> WORK TASK:
Reproduce the stretch of the mango dessert passage from "It takes you" through "sustain a blemish." word for word.

(Beginning of READING PASSAGE)

Chef Arnaud in the centre and chef Nicolas standing behind him

The circular base of the dessert consists of two layers - the upper diced mango cubes set in homemade mango jelly, and the lower a gelatinized fromage blanc mixture so studded with fresh ground vanilla that it almost looked more brown than white.

(It was at this point that Philippe sniffed, "does he know that mango pudding is on every restaurant menu in Singapore?")

And right on cue, chef Arnaud proceeded to demonstrate why this was no ordinary mango pudding. He filled a large round cookie cutter with a stiff, yet uncooked egg meringue mixture, popped the now round meringue disc into a pot of hot water and poached it to make what looked like an enormous marshmallow. When it cooled, he then scooped at a smooth, ovalesque spoonful and set it carefully aside.

Using the tiniest of knives that would have made Willy Wonka proud, he then sliced off the top of the scooped meringue, dug out a little hole (what I would've given to lick the spoon there and then!), then piped fresh mango puree into the empty space and replaced the top. With what I can only describe as the loving hand of a painter, he then proceeded to painstakingly blend the edges of the meringue with a knife to perfect smoothness.

It takes you a couple of seconds to recover your breath and realize that the man has just made a fake egg.

The egg is then gently brought to nest on the mango-fromage blanc disc, where it sits nervously, knowing that the same chef who patiently brought it to life would unhesitatingly chuck it away should it so much as wobble and sustain a blemish.

The dish is finally top with a roll of dried mango that has been baked overnight at 60 degrees Celsius and decorated with drops of mango puree.

When we finally got to dig our spoons into these little masterpieces, the first realization is how simple the flavours are - fresh, sweet-yet-sour mango against sweet vanilla and airy meringue. But again, the quality of the ingredients and the precise cooking process made all the difference.

Surprisingly, the star of the dish for me though, was the dried mango roll. Although it only received a passing mention during the final plating, it was evident the use of fresh mango, slowly baked, allowed the roll to intensify the tartness of the mango, while retaining sufficient moisture. The end result was therefore not the tough and fibrous dried mango available in the local snack shops here, but rather a sophisticated and sensuous slice of the natural. I'm not sure when I'll attempt a meringue egg (I definitely lack an acrobat or professional pastry chef's dexterity), but I will definitely start churning out these mango rolls as a topping or base for future desserts.

Our meal was finally concluded by a visit from chef Alain, who seemed genuinely embarassed and almost perplexed by the superlatives being showered upon him. I guess the site of ecstatic foodies high on truffles can be pretty disconcerting. After a lengthy chat, our table was left on its own. The licked-clean plates and emptied wine glasses now only bore faint echoes of the magical encounter we just experienced. The staff were busy packing up.

A sigh.

A last lingering look.

We put down our napkins.

And it was over.






  • Great shots! I love the truffle extravaganza...

    Just being curious, can I ask what hinata means? We have the same word in Japanese means 'sunny place' :)

    By Anonymous keiko, At 7:28 AM  

  • Keiko, thanks! My little point-and-click camera fortunately performs pretty well under bright light, but terribly under any other circumstance, so it was a lucky day :)

    Yeah, I got the name Hinata from a Japanese arcade game I used to love to play - Hinata was my favourite character - plus it sounded so cheery :) Since then, I've almost always used it on the 'net... my real name's pretty fun too though, my parents named me Sam after the witch in Bewitched :)

    Btw, really love your blog!!! You have an amazing ability to make everything look stunning and yummy!

(End of READING PASSAGE)
(Beginning of INFORMATION)

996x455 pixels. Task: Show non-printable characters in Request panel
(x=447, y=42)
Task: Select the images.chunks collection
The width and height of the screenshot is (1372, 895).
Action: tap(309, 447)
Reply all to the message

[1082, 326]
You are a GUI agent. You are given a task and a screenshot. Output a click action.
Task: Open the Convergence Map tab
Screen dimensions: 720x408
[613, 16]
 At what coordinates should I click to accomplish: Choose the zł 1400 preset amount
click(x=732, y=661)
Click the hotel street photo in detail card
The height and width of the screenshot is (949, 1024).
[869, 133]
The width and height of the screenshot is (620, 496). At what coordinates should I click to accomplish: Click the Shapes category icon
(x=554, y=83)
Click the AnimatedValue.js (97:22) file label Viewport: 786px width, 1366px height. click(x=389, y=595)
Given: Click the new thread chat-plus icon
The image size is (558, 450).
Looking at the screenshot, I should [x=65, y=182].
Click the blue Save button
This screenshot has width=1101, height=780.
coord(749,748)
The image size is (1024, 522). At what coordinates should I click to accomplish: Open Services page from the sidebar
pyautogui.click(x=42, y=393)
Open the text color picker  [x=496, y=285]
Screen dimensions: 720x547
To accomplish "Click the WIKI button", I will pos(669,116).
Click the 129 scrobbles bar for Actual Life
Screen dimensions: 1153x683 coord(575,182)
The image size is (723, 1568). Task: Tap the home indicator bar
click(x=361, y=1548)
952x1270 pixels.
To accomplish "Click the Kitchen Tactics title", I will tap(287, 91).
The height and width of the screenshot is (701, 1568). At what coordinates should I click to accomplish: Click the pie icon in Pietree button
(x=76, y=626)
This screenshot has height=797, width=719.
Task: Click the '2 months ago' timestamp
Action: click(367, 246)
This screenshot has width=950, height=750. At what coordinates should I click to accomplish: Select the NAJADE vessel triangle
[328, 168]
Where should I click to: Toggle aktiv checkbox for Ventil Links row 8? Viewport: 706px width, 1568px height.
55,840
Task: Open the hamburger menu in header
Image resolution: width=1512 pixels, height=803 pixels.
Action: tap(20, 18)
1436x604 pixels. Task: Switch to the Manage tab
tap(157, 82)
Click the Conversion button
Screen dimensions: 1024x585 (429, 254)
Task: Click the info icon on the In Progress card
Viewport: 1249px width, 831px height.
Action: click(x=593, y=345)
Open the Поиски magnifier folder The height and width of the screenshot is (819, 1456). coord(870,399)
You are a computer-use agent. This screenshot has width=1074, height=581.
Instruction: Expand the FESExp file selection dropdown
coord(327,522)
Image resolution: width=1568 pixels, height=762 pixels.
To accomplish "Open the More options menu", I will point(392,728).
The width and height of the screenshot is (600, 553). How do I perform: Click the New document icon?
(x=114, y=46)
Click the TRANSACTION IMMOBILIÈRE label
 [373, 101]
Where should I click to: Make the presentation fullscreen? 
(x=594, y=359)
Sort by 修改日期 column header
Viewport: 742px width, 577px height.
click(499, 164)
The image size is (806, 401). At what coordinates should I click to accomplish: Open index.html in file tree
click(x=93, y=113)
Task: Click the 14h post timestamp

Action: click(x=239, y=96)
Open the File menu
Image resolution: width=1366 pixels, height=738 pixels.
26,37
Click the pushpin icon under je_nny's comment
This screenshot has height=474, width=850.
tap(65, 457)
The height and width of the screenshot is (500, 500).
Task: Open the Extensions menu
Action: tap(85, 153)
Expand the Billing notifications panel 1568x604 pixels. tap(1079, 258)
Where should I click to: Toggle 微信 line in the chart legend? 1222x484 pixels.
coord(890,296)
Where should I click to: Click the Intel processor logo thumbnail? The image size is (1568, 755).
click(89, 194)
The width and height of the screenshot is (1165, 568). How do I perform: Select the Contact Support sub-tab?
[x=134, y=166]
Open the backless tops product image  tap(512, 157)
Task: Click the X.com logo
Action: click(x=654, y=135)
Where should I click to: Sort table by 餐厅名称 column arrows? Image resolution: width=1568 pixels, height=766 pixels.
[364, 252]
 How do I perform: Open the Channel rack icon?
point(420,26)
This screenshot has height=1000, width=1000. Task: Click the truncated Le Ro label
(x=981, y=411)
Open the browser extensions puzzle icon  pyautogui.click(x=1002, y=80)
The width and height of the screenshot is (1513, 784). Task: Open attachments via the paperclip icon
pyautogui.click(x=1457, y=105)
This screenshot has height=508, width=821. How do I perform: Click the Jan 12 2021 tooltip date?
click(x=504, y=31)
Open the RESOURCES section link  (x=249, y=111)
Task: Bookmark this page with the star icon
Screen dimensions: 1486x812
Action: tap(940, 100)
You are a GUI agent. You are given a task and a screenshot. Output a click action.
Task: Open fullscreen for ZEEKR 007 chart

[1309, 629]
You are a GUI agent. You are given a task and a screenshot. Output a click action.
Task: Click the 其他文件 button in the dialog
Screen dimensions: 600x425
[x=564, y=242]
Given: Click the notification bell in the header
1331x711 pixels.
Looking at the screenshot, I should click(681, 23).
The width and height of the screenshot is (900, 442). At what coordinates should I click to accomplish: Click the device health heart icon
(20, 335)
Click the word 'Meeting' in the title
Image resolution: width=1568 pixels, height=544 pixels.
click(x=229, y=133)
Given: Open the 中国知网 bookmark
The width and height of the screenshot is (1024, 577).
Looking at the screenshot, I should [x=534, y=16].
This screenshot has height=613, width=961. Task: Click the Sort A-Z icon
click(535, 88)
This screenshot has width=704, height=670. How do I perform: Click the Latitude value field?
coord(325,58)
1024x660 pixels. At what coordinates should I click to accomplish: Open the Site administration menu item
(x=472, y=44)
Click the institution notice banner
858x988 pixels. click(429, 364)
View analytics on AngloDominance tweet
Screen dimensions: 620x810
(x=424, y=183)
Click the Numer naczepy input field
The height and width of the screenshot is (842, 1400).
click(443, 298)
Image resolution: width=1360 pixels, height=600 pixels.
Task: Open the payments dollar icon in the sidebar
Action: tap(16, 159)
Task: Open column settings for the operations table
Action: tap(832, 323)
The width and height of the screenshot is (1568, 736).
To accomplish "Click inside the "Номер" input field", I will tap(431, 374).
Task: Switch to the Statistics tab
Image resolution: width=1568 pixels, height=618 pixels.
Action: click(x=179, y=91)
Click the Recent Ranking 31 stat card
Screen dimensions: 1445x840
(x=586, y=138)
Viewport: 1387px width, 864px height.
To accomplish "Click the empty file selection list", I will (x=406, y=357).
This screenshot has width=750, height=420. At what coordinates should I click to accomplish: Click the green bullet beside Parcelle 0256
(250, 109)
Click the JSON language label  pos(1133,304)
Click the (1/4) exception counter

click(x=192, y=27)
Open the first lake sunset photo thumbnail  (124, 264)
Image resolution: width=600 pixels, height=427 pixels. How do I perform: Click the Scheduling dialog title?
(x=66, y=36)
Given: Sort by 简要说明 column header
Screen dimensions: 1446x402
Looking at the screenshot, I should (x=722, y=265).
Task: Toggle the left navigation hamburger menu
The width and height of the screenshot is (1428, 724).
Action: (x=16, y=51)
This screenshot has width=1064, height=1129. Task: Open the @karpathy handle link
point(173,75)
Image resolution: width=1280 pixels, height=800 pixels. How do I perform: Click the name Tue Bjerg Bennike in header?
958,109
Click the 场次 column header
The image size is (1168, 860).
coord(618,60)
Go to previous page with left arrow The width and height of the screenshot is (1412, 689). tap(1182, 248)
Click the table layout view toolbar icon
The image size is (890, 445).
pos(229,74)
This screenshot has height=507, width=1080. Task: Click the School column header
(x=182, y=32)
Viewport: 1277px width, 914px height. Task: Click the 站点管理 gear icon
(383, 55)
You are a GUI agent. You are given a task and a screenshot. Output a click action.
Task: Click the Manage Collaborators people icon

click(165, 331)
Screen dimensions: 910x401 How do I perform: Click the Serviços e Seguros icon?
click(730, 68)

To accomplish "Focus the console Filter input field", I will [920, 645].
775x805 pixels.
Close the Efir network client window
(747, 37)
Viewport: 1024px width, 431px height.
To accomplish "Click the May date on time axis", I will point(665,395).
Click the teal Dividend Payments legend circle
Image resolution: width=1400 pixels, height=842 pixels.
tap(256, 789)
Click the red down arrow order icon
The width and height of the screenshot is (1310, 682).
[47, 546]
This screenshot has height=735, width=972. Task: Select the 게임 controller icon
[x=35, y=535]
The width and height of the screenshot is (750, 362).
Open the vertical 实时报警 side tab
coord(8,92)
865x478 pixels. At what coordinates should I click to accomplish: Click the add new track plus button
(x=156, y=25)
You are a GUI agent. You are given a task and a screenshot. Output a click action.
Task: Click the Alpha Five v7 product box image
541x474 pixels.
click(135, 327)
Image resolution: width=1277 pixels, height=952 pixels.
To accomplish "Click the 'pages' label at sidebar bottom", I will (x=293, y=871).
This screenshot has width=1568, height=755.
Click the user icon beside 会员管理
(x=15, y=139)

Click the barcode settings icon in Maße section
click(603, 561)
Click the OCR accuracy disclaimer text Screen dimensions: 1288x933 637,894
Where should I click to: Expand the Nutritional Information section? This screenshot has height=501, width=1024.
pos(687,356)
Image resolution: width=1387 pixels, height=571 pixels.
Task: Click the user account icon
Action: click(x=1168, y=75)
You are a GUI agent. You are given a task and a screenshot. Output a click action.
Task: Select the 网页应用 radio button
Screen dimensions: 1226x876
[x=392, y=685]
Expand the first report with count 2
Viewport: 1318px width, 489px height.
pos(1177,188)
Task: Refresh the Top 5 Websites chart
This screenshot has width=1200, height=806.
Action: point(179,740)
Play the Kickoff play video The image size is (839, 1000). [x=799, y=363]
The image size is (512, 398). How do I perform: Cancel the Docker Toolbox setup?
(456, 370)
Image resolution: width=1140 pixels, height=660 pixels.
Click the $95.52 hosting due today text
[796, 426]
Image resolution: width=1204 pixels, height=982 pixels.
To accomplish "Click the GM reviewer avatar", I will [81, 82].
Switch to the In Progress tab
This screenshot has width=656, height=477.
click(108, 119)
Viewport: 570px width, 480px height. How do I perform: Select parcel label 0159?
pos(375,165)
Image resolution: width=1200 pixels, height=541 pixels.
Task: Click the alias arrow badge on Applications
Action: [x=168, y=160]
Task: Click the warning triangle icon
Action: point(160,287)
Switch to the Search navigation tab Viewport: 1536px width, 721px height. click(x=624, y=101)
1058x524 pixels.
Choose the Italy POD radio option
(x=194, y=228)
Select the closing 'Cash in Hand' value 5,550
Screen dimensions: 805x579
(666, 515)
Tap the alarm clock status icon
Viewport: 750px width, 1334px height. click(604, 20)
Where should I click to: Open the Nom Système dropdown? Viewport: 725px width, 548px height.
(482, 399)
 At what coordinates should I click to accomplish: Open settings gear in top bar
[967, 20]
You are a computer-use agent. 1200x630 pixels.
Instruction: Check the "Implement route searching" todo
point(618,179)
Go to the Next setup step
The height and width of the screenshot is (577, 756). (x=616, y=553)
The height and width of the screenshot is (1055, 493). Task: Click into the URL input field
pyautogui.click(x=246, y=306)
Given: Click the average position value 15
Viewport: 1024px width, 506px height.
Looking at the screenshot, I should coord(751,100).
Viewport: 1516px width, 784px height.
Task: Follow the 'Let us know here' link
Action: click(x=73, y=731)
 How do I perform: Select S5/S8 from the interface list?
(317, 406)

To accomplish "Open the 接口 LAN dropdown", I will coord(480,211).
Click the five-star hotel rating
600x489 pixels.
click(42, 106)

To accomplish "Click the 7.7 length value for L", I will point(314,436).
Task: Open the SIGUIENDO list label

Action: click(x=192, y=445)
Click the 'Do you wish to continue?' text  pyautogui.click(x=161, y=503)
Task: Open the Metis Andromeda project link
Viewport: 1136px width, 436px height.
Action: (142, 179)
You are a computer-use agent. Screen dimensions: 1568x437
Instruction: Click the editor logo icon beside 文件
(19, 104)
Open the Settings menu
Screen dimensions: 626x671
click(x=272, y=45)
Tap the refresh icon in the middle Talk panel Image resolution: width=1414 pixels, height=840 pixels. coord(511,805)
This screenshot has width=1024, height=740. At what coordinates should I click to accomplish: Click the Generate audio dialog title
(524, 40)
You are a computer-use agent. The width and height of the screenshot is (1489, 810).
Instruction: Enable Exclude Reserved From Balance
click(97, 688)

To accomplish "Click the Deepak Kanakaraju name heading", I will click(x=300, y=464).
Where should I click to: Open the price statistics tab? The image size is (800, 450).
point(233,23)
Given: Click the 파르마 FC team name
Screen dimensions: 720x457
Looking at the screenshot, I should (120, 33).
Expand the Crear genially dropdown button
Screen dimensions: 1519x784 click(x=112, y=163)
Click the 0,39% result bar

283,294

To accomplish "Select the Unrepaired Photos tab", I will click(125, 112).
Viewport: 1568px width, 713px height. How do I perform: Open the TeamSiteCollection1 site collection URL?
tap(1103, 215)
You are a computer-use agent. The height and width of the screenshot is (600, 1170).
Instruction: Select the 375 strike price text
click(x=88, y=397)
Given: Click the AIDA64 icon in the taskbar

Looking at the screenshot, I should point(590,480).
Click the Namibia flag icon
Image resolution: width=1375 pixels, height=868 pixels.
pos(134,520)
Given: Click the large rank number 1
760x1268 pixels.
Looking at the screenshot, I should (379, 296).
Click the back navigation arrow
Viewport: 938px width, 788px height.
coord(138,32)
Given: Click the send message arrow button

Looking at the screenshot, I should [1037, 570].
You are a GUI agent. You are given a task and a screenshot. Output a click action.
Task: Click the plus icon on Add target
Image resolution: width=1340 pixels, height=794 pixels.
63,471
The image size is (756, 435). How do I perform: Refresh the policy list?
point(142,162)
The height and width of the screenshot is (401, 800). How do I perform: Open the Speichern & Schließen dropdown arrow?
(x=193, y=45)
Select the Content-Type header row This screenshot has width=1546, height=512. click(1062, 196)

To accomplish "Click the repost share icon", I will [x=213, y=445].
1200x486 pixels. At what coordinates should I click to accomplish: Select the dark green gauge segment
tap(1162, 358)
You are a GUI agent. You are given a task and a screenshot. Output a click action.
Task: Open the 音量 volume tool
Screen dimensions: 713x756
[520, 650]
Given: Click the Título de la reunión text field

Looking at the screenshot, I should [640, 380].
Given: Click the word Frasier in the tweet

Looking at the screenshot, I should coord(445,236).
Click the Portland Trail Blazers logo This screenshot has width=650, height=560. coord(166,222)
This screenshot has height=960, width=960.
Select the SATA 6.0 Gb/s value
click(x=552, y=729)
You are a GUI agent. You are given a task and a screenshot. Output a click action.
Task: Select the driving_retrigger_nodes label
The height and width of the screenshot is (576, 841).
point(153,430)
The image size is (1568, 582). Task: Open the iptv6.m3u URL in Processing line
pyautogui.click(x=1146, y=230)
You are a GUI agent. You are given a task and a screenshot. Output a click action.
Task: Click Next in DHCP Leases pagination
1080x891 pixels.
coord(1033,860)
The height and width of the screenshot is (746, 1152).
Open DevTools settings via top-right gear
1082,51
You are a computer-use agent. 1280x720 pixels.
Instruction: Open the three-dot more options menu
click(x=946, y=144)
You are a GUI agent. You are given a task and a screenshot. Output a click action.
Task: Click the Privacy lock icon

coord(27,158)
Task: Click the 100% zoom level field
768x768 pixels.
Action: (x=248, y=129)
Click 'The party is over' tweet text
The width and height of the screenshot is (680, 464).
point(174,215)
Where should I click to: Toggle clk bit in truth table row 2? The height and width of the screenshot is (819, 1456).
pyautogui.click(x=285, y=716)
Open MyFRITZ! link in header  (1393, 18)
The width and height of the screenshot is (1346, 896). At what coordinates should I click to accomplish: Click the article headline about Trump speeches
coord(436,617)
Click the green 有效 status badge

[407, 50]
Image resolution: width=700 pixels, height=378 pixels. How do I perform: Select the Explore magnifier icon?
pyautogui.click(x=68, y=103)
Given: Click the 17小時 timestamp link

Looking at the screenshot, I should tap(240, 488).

(End of INFORMATION)

> FINISHED TASK:
It takes you a couple of seconds to recover your breath and realize that the man has just made a fake egg.

The egg is then gently brought to nest on the mango-fromage blanc disc, where it sits nervously, knowing that the same chef who patiently brought it to life would unhesitatingly chuck it away should it so much as wobble and sustain a blemish.